Your one-stop shop for everything related to the Peace of Westphalia

Peace of Westphalia in the news, November and December 2022

Alfred de Zayas, the author of an article I referenced in my previous entry, appears again with another article in Counterpunch. I didn’t much care for his other article, and this one is significantly worse. In the last paragraph, he seriously argues that “NATO could easily be considered under the prism of articles 9 and 10 of the Nuremberg Statute of 1945 as a ‘criminal organization.'” No, it could not. Even if NATO has done many bad things (which I will not debate here), serious thinkers need to distinguish between “criminal organizations” and international security organizations which sometimes do bad things. Statements like this cause people not to take you seriously.

The author did raise one point which I thought, briefly, was interesting: he claims that “Pursuant to article 2, paragraph 3, of the Charter there is a treaty-based obligation to sit down and negotiate” contrary to NATO’s encouragement of a hardline position by Ukraine. A quick look at the UN charter finds that the sentence in question reads, “All Members shall settle their international disputes by peaceful means in such a manner that international peace and security, and. justice, are not endangered.” It seems pretty clear that this article is intended to address people who start wars over international disputes; it certainly says nothing about how one is to resolve a war once it has started. There is, obviously, no way to settle a war such that “international peace and security, and. justice, are not endangered” — the war has already seen to that. I happen to feel that NATO is wrong to encourage Ukraine’s hard line against negotiations, but it doesn’t help to take a UN directive out of context and pretend that it requires people to negotiate.

And then, as though to disprove everything I thought about him, de Zayas writes what seems a basically sensible piece on how to settle the war in the Ukraine (Counterpunch). I can’t find anything to dispute in his blueprint of 8 points:

  1. Ceasefire based on the UN Charter, 2. A ban on deliveries of weapons to the belligerents, 3. UN organized international assistance to all populations suffering because of the war, lack of energy, lack of food, etc. 4. UN organized and monitored referenda in Crimea and Donbas, 5. Lifting of sanctions that have nullified the benefits of globalization, broken supply chains, upset international trade, endangered food security, 6. Drafting of a new security architecture for Europe and the world, 7. Establishment of a Truth and Reconciliation Commission to hear the grievances from all sides, 8. Punishment of war crimes by the respective governments, e.g. Ukrainian crimes to be investigated and prosecuted by Ukrainian judges, Russian crimes to be investigated and punished by Russian tribunals.

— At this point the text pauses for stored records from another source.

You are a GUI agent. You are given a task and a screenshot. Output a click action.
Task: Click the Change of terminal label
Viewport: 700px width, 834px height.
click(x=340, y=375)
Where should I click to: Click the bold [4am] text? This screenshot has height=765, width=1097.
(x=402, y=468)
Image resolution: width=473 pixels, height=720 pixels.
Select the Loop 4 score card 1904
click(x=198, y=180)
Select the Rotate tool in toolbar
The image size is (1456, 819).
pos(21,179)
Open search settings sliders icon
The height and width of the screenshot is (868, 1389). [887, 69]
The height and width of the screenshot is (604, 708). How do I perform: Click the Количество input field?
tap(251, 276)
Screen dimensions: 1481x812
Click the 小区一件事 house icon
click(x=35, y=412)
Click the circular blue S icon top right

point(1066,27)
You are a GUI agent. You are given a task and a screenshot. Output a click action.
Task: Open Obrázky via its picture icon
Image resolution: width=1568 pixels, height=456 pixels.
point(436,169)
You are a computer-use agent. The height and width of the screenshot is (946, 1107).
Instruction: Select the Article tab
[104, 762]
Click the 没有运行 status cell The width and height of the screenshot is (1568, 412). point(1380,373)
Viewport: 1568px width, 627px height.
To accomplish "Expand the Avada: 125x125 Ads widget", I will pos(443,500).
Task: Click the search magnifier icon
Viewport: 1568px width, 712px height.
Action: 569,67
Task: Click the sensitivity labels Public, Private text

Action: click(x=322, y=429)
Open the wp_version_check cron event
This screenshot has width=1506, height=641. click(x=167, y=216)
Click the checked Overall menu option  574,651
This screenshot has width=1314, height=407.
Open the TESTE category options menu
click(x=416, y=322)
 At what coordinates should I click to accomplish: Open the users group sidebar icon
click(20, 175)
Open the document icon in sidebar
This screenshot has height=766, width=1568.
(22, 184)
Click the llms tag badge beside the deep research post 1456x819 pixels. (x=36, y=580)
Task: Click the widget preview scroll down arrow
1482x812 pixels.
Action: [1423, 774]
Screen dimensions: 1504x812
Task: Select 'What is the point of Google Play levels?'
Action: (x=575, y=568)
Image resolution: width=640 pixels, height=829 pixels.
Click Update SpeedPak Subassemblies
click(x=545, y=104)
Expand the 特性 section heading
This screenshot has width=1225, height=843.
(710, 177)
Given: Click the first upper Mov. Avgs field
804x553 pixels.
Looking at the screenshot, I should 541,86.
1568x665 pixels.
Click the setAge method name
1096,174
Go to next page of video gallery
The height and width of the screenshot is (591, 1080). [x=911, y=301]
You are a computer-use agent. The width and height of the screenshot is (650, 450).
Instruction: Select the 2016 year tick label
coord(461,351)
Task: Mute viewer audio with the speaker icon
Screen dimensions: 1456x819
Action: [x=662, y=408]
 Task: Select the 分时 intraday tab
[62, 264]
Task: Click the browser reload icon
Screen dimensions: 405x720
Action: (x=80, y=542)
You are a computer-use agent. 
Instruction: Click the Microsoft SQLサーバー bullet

He cites an article by Henry Kissinger in The Spectator which argues that we are in danger of nuclear war and that we need a negotiated settlement. This seems so obvious to me, and yet it is controversial. Western opinion, at least among the literati, supports a hard line in favour of Ukraine. People who have opposed every U.S. war in my lifetime are telling me that we have to funnel more arms into Ukraine so they can win the war. I am so confused where this belligerence is coming from. I’m not a huge Kissinger fan, but I think he is right on this, and I wish more people would take note.


Many of the articles that I am alerted to relating to the Peace of Westphalia only tangentially touch the peace. Most of the articles I read are either crazy (anything from Executive Intelligence Review, which I don’t even look at any more) or so grossly uninformed about world affairs that I don’t see any point in engaging with them. Then, there are some that are just weird. I have one alert from last December with the title “Is Switz Nato or Warsaw Pact?” That’s not my abbreivation of Switzerland — that’s actually in the title. But the more striking question is, what in the heck is the author talking about? The Warsaw Pact dissolved itself over 30 years ago. What could it possible mean to discuss whether Switzerland is “Warsaw Pact”? I have no idea.